What you have to do
Rewrite the material below as a numbered list with one line per item, leaving out the blank lines.

Entries shown
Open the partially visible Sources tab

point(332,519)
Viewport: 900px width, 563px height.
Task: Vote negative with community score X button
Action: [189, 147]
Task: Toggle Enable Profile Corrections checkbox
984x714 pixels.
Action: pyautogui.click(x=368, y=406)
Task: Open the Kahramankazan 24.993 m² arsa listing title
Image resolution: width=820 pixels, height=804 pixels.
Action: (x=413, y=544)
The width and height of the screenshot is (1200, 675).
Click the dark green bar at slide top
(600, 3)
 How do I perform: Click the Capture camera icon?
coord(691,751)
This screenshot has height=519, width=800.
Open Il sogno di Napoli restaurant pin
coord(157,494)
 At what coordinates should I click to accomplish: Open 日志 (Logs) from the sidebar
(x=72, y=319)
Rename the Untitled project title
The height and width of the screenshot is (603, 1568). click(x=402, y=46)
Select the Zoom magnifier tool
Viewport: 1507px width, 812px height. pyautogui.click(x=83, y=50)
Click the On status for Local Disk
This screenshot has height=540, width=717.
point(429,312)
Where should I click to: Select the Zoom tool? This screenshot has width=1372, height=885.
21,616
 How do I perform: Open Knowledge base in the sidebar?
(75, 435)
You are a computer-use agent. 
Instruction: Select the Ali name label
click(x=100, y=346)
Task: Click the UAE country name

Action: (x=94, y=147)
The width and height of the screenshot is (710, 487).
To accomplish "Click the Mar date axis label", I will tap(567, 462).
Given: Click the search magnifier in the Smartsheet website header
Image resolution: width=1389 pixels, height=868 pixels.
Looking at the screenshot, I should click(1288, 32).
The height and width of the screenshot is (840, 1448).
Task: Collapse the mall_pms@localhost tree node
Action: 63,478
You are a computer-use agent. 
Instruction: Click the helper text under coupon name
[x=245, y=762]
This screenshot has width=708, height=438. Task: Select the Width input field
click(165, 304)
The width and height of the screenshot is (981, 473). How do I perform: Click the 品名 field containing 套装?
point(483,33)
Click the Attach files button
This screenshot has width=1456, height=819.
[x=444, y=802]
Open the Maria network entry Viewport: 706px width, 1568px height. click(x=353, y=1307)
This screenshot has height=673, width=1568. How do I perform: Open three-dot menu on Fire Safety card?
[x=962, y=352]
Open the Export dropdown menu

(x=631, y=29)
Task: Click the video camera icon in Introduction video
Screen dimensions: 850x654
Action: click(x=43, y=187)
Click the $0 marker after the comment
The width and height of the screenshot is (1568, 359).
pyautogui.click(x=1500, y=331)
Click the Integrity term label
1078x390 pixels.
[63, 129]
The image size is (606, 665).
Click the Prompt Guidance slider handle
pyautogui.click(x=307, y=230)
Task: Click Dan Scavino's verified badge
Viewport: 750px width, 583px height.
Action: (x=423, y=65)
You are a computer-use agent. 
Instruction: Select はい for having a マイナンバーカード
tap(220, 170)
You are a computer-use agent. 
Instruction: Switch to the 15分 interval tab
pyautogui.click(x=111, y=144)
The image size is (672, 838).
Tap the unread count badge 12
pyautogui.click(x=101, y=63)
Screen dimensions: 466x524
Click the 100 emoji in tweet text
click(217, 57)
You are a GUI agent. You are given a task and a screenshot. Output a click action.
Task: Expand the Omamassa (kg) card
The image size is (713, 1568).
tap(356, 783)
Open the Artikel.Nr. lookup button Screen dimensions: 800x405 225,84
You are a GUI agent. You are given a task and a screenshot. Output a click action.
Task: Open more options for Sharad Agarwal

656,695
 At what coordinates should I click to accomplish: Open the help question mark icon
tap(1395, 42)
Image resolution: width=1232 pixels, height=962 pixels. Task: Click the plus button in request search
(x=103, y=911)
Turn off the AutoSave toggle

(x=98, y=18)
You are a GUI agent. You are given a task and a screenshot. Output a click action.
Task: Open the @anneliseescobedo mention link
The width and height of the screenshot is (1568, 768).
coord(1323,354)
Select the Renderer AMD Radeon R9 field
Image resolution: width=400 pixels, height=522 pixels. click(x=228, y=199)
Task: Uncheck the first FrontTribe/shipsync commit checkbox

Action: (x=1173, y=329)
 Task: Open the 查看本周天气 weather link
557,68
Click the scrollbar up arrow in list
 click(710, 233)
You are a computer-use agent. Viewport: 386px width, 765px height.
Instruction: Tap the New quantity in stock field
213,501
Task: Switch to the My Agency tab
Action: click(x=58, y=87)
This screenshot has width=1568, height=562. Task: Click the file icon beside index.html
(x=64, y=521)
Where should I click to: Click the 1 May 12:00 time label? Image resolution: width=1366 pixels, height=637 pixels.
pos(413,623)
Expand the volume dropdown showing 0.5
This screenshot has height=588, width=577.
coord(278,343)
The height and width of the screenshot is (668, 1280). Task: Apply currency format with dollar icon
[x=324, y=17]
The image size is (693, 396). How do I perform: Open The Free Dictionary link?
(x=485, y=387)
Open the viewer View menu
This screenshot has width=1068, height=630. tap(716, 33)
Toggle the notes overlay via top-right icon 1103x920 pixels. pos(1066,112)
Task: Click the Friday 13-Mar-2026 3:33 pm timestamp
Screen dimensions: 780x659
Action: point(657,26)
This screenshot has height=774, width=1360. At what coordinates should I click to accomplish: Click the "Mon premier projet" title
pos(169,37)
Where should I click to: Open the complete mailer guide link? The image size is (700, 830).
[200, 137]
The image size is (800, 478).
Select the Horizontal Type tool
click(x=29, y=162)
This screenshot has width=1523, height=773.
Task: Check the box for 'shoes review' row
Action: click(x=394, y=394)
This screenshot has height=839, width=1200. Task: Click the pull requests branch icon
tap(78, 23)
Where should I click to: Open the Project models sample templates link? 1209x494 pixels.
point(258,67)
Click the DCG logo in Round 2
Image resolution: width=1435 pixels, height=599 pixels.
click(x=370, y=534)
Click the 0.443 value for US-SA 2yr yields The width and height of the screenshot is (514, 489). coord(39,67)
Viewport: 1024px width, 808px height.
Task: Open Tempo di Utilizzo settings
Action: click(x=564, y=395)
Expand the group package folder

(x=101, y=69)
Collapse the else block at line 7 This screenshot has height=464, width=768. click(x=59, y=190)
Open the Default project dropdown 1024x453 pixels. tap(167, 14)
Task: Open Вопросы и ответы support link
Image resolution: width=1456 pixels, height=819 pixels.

Reply to the task
1. Open the partially visible Sources tab
2. point(332,519)
3. Viewport: 900px width, 563px height.
4. Task: Vote negative with community score X button
5. Action: [189, 147]
6. Task: Toggle Enable Profile Corrections checkbox
7. 984x714 pixels.
8. Action: pyautogui.click(x=368, y=406)
9. Task: Open the Kahramankazan 24.993 m² arsa listing title
10. Image resolution: width=820 pixels, height=804 pixels.
11. Action: (x=413, y=544)
12. The width and height of the screenshot is (1200, 675).
13. Click the dark green bar at slide top
14. (600, 3)
15.  How do I perform: Click the Capture camera icon?
16. coord(691,751)
17. This screenshot has height=519, width=800.
18. Open Il sogno di Napoli restaurant pin
19. coord(157,494)
20.  At what coordinates should I click to accomplish: Open 日志 (Logs) from the sidebar
21. (x=72, y=319)
22. Rename the Untitled project title
23. The height and width of the screenshot is (603, 1568). click(x=402, y=46)
24. Select the Zoom magnifier tool
25. Viewport: 1507px width, 812px height. pyautogui.click(x=83, y=50)
26. Click the On status for Local Disk
27. This screenshot has height=540, width=717.
28. point(429,312)
29. Where should I click to: Select the Zoom tool? This screenshot has width=1372, height=885.
30. 21,616
31.  How do I perform: Open Knowledge base in the sidebar?
32. (75, 435)
33. You are a computer-use agent. 
34. Instruction: Select the Ali name label
35. click(x=100, y=346)
36. Task: Click the UAE country name
37. Action: (x=94, y=147)
38. The width and height of the screenshot is (710, 487).
39. To accomplish "Click the Mar date axis label", I will tap(567, 462).
40. Given: Click the search magnifier in the Smartsheet website header
41. Image resolution: width=1389 pixels, height=868 pixels.
42. Looking at the screenshot, I should click(1288, 32).
43. The height and width of the screenshot is (840, 1448).
44. Task: Collapse the mall_pms@localhost tree node
45. Action: 63,478
46. You are a computer-use agent. 
47. Instruction: Click the helper text under coupon name
48. [x=245, y=762]
49. This screenshot has width=708, height=438. Task: Select the Width input field
50. click(165, 304)
51. The width and height of the screenshot is (981, 473). How do I perform: Click the 品名 field containing 套装?
52. point(483,33)
53. Click the Attach files button
54. This screenshot has width=1456, height=819.
55. [x=444, y=802]
56. Open the Maria network entry Viewport: 706px width, 1568px height. click(x=353, y=1307)
57. This screenshot has height=673, width=1568. How do I perform: Open three-dot menu on Fire Safety card?
58. [x=962, y=352]
59. Open the Export dropdown menu
60. (x=631, y=29)
61. Task: Click the video camera icon in Introduction video
62. Screen dimensions: 850x654
63. Action: click(x=43, y=187)
64. Click the $0 marker after the comment
65. The width and height of the screenshot is (1568, 359).
66. pyautogui.click(x=1500, y=331)
67. Click the Integrity term label
68. 1078x390 pixels.
69. [63, 129]
70. The image size is (606, 665).
71. Click the Prompt Guidance slider handle
72. pyautogui.click(x=307, y=230)
73. Task: Click Dan Scavino's verified badge
74. Viewport: 750px width, 583px height.
75. Action: (x=423, y=65)
76. You are a computer-use agent. 
77. Instruction: Select はい for having a マイナンバーカード
78. tap(220, 170)
79. You are a computer-use agent. 
80. Instruction: Switch to the 15分 interval tab
81. pyautogui.click(x=111, y=144)
82. The image size is (672, 838).
83. Tap the unread count badge 12
84. pyautogui.click(x=101, y=63)
85. Screen dimensions: 466x524
86. Click the 100 emoji in tweet text
87. click(217, 57)
88. You are a GUI agent. You are given a task and a screenshot. Output a click action.
89. Task: Expand the Omamassa (kg) card
90. The image size is (713, 1568).
91. tap(356, 783)
92. Open the Artikel.Nr. lookup button Screen dimensions: 800x405 225,84
93. You are a GUI agent. You are given a task and a screenshot. Output a click action.
94. Task: Open more options for Sharad Agarwal
95. 656,695
96.  At what coordinates should I click to accomplish: Open the help question mark icon
97. tap(1395, 42)
98. Image resolution: width=1232 pixels, height=962 pixels. Task: Click the plus button in request search
99. (x=103, y=911)
100. Turn off the AutoSave toggle
101. (x=98, y=18)
102. You are a GUI agent. You are given a task and a screenshot. Output a click action.
103. Task: Open the @anneliseescobedo mention link
104. The width and height of the screenshot is (1568, 768).
105. coord(1323,354)
106. Select the Renderer AMD Radeon R9 field
107. Image resolution: width=400 pixels, height=522 pixels. click(x=228, y=199)
108. Task: Uncheck the first FrontTribe/shipsync commit checkbox
109. Action: (x=1173, y=329)
110.  Task: Open the 查看本周天气 weather link
111. 557,68
112. Click the scrollbar up arrow in list
113.  click(710, 233)
114. You are a computer-use agent. Viewport: 386px width, 765px height.
115. Instruction: Tap the New quantity in stock field
116. 213,501
117. Task: Switch to the My Agency tab
118. Action: click(x=58, y=87)
119. This screenshot has width=1568, height=562. Task: Click the file icon beside index.html
120. (x=64, y=521)
121. Where should I click to: Click the 1 May 12:00 time label? Image resolution: width=1366 pixels, height=637 pixels.
122. pos(413,623)
123. Expand the volume dropdown showing 0.5
124. This screenshot has height=588, width=577.
125. coord(278,343)
126. The height and width of the screenshot is (668, 1280). Task: Apply currency format with dollar icon
127. [x=324, y=17]
128. The image size is (693, 396). How do I perform: Open The Free Dictionary link?
129. (x=485, y=387)
130. Open the viewer View menu
131. This screenshot has width=1068, height=630. tap(716, 33)
132. Toggle the notes overlay via top-right icon 1103x920 pixels. pos(1066,112)
133. Task: Click the Friday 13-Mar-2026 3:33 pm timestamp
134. Screen dimensions: 780x659
135. Action: point(657,26)
136. This screenshot has height=774, width=1360. At what coordinates should I click to accomplish: Click the "Mon premier projet" title
137. pos(169,37)
138. Where should I click to: Open the complete mailer guide link? The image size is (700, 830).
139. [200, 137]
140. The image size is (800, 478).
141. Select the Horizontal Type tool
142. click(x=29, y=162)
143. This screenshot has width=1523, height=773.
144. Task: Check the box for 'shoes review' row
145. Action: click(x=394, y=394)
146. This screenshot has height=839, width=1200. Task: Click the pull requests branch icon
147. tap(78, 23)
148. Where should I click to: Open the Project models sample templates link? 1209x494 pixels.
149. point(258,67)
150. Click the DCG logo in Round 2
151. Image resolution: width=1435 pixels, height=599 pixels.
152. click(x=370, y=534)
153. Click the 0.443 value for US-SA 2yr yields The width and height of the screenshot is (514, 489). coord(39,67)
154. Viewport: 1024px width, 808px height.
155. Task: Open Tempo di Utilizzo settings
156. Action: click(x=564, y=395)
157. Expand the group package folder
158. (x=101, y=69)
159. Collapse the else block at line 7 This screenshot has height=464, width=768. click(x=59, y=190)
160. Open the Default project dropdown 1024x453 pixels. tap(167, 14)
161. Task: Open Вопросы и ответы support link
162. Image resolution: width=1456 pixels, height=819 pixels.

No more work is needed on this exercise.